OFR publishes findings on US non-cleared bilateral repo margin practices

OFR’s Pilot Provides Unique Window Into the Non-centrally Cleared Bilateral Repo Market
By Samuel J. Hempel, R. Jay Kahn, Robert Mann, and Mark Paddrik
(Edited)

OFR secured the voluntary participation of nine dealers for a pilot data collection. These dealers include primary dealers and nonprimary dealers, bank affiliated and nonbank affiliated dealers, and both purely domestic dealers and dealers that are affiliates of foreign institutions.

Haircuts in [non-centrally cleared bilateral repo – NCCBR] differ dramatically from what is possible through other segments: for Treasury repo in NCCBR, 74% of pilot volume was transacted with zero haircut. This differs markedly from common practices in non-centrally cleared triparty repo, where the median haircut on Treasury collateral has held consistently at 2% for over a decade, and from cleared repo, where minimum margins are typically assessed on a portfolio basis. Our preliminary findings, as well as outreach with market participants, suggest this may be due to the prevalence of netted packages, where a dealer will conduct both a repo and a reverse repo with the same counterparty and same tenor (usually short-term or overnight), but different pieces of Treasury collateral. In effect, these netted packages facilitate trades of one cash Treasury against another, a strategy popular with relative-value hedge funds.

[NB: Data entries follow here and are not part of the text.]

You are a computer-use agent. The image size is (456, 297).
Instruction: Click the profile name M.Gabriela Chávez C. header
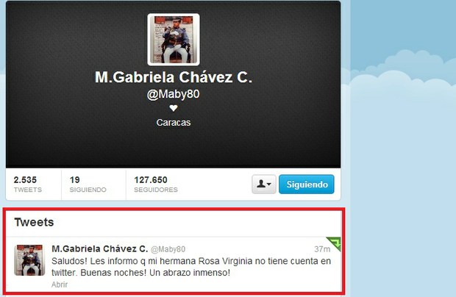pyautogui.click(x=174, y=77)
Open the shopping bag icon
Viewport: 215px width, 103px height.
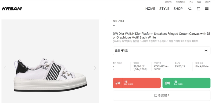(x=199, y=9)
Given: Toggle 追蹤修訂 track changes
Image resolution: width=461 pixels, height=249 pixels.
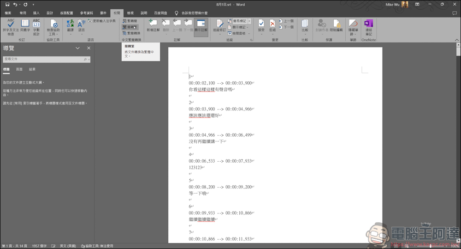Looking at the screenshot, I should point(219,26).
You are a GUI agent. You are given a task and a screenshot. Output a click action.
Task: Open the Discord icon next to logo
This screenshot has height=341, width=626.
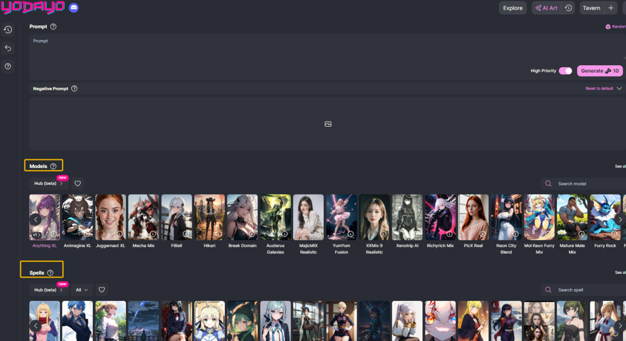(74, 8)
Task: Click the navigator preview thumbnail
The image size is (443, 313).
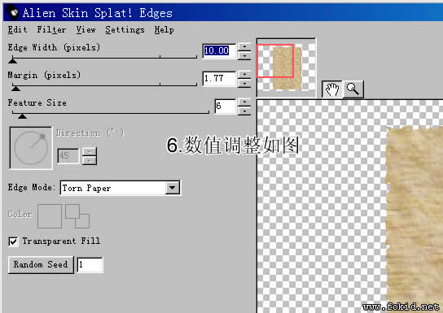Action: click(286, 67)
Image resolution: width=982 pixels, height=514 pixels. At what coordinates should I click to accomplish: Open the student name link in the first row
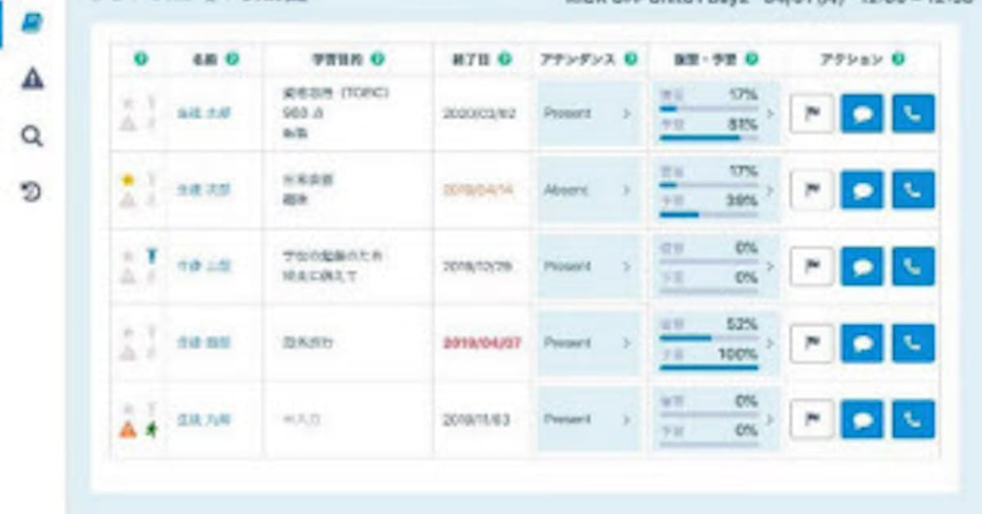tap(204, 114)
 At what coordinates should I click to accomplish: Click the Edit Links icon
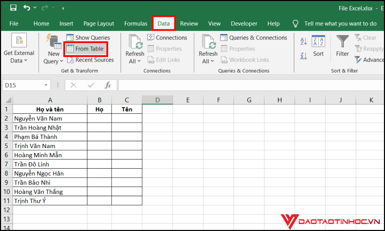click(x=150, y=60)
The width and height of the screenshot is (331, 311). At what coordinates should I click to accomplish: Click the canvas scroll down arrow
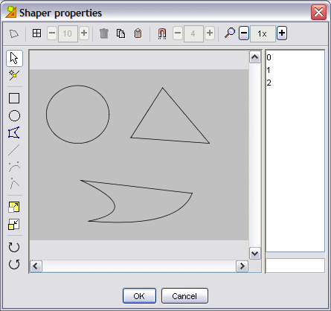(255, 254)
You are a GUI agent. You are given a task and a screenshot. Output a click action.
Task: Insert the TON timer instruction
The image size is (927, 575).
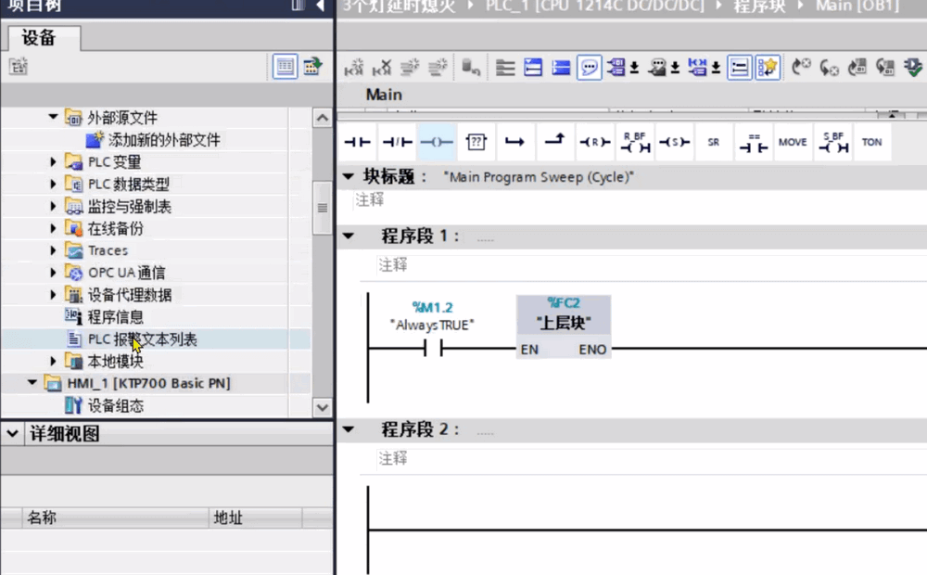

Many market participants reported that zero haircuts are considered reasonable on these trades because they feel dealers face very little risk. In particular, the credit risk on these trades is reduced since repo and reverse repo are matched; in effect, no cash needs to change hands. Nor are there balance sheet costs to the dealers since they can net the repo exposure to one counterparty against the reverse-repo exposure to that same counterparty. It is also unclear to what extent additional portfolio level risk management is conducted.

On the other hand, dealers may face basis risk, since they could lose on the difference between prices on the two pieces of collateral moving against them. In the event of default, the dealer may not receive back the collateral on the repo borrowing from the customer and may be left with the Treasury delivered to them as collateral on the repo loan from the customer. If the value of the collateral they are left with declines relative to the value of the collateral they have given up, the dealer will lose money. Since most netted packages appear to be for relatively short tenors, dealers may believe that large moves in relative prices of Treasuries are unlikely in such a short period. While higher haircuts would protect these dealers better against the possibility of an extreme move in Treasury prices, the risks that dealers take on through these trades should also be counterweighed against the liquidity and price discovery provided by these netted packages.

Going forward, the OFR plans to follow its pilot collection with a permanent collection of data from this segment of the market. This collection will gather daily data from a broader set of market participants and provide valuable insights into the shifting rates and exposures in the NCCBR segment in future years.